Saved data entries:
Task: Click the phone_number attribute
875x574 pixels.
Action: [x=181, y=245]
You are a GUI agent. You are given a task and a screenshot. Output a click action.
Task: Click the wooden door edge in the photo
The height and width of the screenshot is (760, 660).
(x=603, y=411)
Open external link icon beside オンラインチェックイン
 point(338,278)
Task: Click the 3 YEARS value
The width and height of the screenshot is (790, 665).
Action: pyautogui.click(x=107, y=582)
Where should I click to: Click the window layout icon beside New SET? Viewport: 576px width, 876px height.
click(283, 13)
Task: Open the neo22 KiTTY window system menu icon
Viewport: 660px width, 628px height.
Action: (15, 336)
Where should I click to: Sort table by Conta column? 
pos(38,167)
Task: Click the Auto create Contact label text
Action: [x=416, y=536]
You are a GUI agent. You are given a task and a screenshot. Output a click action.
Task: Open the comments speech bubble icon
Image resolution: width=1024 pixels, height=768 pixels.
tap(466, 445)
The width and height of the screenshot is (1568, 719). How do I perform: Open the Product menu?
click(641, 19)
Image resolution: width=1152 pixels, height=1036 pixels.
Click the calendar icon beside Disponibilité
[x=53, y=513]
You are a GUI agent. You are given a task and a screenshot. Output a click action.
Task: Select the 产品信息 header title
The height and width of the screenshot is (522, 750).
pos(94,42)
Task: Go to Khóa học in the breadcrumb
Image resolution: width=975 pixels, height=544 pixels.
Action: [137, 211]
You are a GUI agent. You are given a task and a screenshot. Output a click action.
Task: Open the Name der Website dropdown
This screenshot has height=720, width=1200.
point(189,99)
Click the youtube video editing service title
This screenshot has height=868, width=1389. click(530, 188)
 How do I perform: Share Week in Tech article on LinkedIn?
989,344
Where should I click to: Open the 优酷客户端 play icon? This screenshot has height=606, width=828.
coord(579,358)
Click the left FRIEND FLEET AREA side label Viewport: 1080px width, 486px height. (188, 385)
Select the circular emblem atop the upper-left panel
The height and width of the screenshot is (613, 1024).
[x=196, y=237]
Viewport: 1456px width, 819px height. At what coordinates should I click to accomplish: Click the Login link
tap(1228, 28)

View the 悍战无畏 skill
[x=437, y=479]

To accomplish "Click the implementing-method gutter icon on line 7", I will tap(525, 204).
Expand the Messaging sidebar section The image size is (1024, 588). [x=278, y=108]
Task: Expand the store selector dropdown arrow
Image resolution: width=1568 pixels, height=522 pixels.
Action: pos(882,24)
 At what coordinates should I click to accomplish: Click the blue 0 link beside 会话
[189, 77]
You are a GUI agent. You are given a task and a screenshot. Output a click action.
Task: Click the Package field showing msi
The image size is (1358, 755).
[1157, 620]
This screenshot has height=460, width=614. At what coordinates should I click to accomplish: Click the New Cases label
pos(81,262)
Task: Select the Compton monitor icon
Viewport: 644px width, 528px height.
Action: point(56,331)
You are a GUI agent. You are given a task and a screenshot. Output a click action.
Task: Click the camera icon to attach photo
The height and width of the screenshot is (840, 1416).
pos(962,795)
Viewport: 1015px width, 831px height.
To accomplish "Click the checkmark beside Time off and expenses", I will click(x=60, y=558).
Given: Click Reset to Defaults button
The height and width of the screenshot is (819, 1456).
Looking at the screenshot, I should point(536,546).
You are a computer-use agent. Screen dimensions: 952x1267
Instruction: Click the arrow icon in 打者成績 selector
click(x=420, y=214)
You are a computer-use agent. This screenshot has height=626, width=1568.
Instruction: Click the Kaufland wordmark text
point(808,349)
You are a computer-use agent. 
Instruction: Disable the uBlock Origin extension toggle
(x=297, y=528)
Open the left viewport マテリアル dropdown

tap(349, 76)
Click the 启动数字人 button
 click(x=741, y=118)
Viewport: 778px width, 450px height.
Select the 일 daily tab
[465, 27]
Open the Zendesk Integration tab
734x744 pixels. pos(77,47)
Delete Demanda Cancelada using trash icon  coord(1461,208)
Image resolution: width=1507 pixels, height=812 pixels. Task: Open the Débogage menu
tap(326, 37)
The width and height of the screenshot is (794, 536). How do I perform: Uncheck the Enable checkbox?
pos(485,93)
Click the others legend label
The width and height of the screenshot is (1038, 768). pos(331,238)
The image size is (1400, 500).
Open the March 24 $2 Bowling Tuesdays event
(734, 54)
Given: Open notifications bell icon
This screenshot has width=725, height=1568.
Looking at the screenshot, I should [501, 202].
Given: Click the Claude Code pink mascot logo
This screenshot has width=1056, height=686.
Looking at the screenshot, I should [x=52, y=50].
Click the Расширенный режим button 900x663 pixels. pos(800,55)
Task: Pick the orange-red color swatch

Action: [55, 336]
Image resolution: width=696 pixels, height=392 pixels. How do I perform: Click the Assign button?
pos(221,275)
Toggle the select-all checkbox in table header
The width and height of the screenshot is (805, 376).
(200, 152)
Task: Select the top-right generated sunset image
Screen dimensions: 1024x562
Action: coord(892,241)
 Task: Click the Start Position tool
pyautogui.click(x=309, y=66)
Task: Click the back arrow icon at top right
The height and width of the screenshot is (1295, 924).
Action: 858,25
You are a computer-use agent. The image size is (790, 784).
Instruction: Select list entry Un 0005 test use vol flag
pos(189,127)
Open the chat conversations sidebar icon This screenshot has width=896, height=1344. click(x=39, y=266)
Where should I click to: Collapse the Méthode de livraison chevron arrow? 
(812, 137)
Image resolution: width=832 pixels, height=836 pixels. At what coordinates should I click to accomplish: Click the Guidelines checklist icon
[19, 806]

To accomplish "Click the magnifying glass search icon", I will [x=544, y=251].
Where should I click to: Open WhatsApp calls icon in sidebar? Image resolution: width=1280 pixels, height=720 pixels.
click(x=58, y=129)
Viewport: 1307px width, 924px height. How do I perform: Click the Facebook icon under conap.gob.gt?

Task brief
The reply should contain all of the entries exactly as shown above.

Task output
Task: Click the phone_number attribute
875x574 pixels.
Action: [x=181, y=245]
You are a GUI agent. You are given a task and a screenshot. Output a click action.
Task: Click the wooden door edge in the photo
The height and width of the screenshot is (760, 660).
(x=603, y=411)
Open external link icon beside オンラインチェックイン
 point(338,278)
Task: Click the 3 YEARS value
The width and height of the screenshot is (790, 665).
Action: pyautogui.click(x=107, y=582)
Where should I click to: Click the window layout icon beside New SET? Viewport: 576px width, 876px height.
click(283, 13)
Task: Open the neo22 KiTTY window system menu icon
Viewport: 660px width, 628px height.
Action: (15, 336)
Where should I click to: Sort table by Conta column? 
pos(38,167)
Task: Click the Auto create Contact label text
Action: [x=416, y=536]
You are a GUI agent. You are given a task and a screenshot. Output a click action.
Task: Open the comments speech bubble icon
Image resolution: width=1024 pixels, height=768 pixels.
tap(466, 445)
The width and height of the screenshot is (1568, 719). How do I perform: Open the Product menu?
click(641, 19)
Image resolution: width=1152 pixels, height=1036 pixels.
Click the calendar icon beside Disponibilité
[x=53, y=513]
You are a GUI agent. You are given a task and a screenshot. Output a click action.
Task: Select the 产品信息 header title
The height and width of the screenshot is (522, 750).
pos(94,42)
Task: Go to Khóa học in the breadcrumb
Image resolution: width=975 pixels, height=544 pixels.
Action: [137, 211]
You are a GUI agent. You are given a task and a screenshot. Output a click action.
Task: Open the Name der Website dropdown
This screenshot has height=720, width=1200.
point(189,99)
Click the youtube video editing service title
This screenshot has height=868, width=1389. click(530, 188)
 How do I perform: Share Week in Tech article on LinkedIn?
989,344
Where should I click to: Open the 优酷客户端 play icon? This screenshot has height=606, width=828.
coord(579,358)
Click the left FRIEND FLEET AREA side label Viewport: 1080px width, 486px height. (188, 385)
Select the circular emblem atop the upper-left panel
The height and width of the screenshot is (613, 1024).
[x=196, y=237]
Viewport: 1456px width, 819px height. At what coordinates should I click to accomplish: Click the Login link
tap(1228, 28)

View the 悍战无畏 skill
[x=437, y=479]

To accomplish "Click the implementing-method gutter icon on line 7", I will tap(525, 204).
Expand the Messaging sidebar section The image size is (1024, 588). [x=278, y=108]
Task: Expand the store selector dropdown arrow
Image resolution: width=1568 pixels, height=522 pixels.
Action: pos(882,24)
 At what coordinates should I click to accomplish: Click the blue 0 link beside 会话
[189, 77]
You are a GUI agent. You are given a task and a screenshot. Output a click action.
Task: Click the Package field showing msi
The image size is (1358, 755).
[1157, 620]
This screenshot has height=460, width=614. At what coordinates should I click to accomplish: Click the New Cases label
pos(81,262)
Task: Select the Compton monitor icon
Viewport: 644px width, 528px height.
Action: point(56,331)
You are a GUI agent. You are given a task and a screenshot. Output a click action.
Task: Click the camera icon to attach photo
The height and width of the screenshot is (840, 1416).
pos(962,795)
Viewport: 1015px width, 831px height.
To accomplish "Click the checkmark beside Time off and expenses", I will click(x=60, y=558).
Given: Click Reset to Defaults button
The height and width of the screenshot is (819, 1456).
Looking at the screenshot, I should point(536,546).
You are a computer-use agent. Screen dimensions: 952x1267
Instruction: Click the arrow icon in 打者成績 selector
click(x=420, y=214)
You are a computer-use agent. This screenshot has height=626, width=1568.
Instruction: Click the Kaufland wordmark text
point(808,349)
You are a computer-use agent. 
Instruction: Disable the uBlock Origin extension toggle
(x=297, y=528)
Open the left viewport マテリアル dropdown

tap(349, 76)
Click the 启动数字人 button
 click(x=741, y=118)
Viewport: 778px width, 450px height.
Select the 일 daily tab
[465, 27]
Open the Zendesk Integration tab
734x744 pixels. pos(77,47)
Delete Demanda Cancelada using trash icon  coord(1461,208)
Image resolution: width=1507 pixels, height=812 pixels. Task: Open the Débogage menu
tap(326, 37)
The width and height of the screenshot is (794, 536). How do I perform: Uncheck the Enable checkbox?
pos(485,93)
Click the others legend label
The width and height of the screenshot is (1038, 768). pos(331,238)
The image size is (1400, 500).
Open the March 24 $2 Bowling Tuesdays event
(734, 54)
Given: Open notifications bell icon
This screenshot has width=725, height=1568.
Looking at the screenshot, I should [501, 202].
Given: Click the Claude Code pink mascot logo
This screenshot has width=1056, height=686.
Looking at the screenshot, I should [x=52, y=50].
Click the Расширенный режим button 900x663 pixels. pos(800,55)
Task: Pick the orange-red color swatch

Action: [55, 336]
Image resolution: width=696 pixels, height=392 pixels. How do I perform: Click the Assign button?
pos(221,275)
Toggle the select-all checkbox in table header
The width and height of the screenshot is (805, 376).
(200, 152)
Task: Select the top-right generated sunset image
Screen dimensions: 1024x562
Action: coord(892,241)
 Task: Click the Start Position tool
pyautogui.click(x=309, y=66)
Task: Click the back arrow icon at top right
The height and width of the screenshot is (1295, 924).
Action: 858,25
You are a computer-use agent. The image size is (790, 784).
Instruction: Select list entry Un 0005 test use vol flag
pos(189,127)
Open the chat conversations sidebar icon This screenshot has width=896, height=1344. click(x=39, y=266)
Where should I click to: Collapse the Méthode de livraison chevron arrow? 
(812, 137)
Image resolution: width=832 pixels, height=836 pixels. At what coordinates should I click to accomplish: Click the Guidelines checklist icon
[19, 806]

To accomplish "Click the magnifying glass search icon", I will [x=544, y=251].
Where should I click to: Open WhatsApp calls icon in sidebar? Image resolution: width=1280 pixels, height=720 pixels.
click(x=58, y=129)
Viewport: 1307px width, 924px height. How do I perform: Click the Facebook icon under conap.gob.gt?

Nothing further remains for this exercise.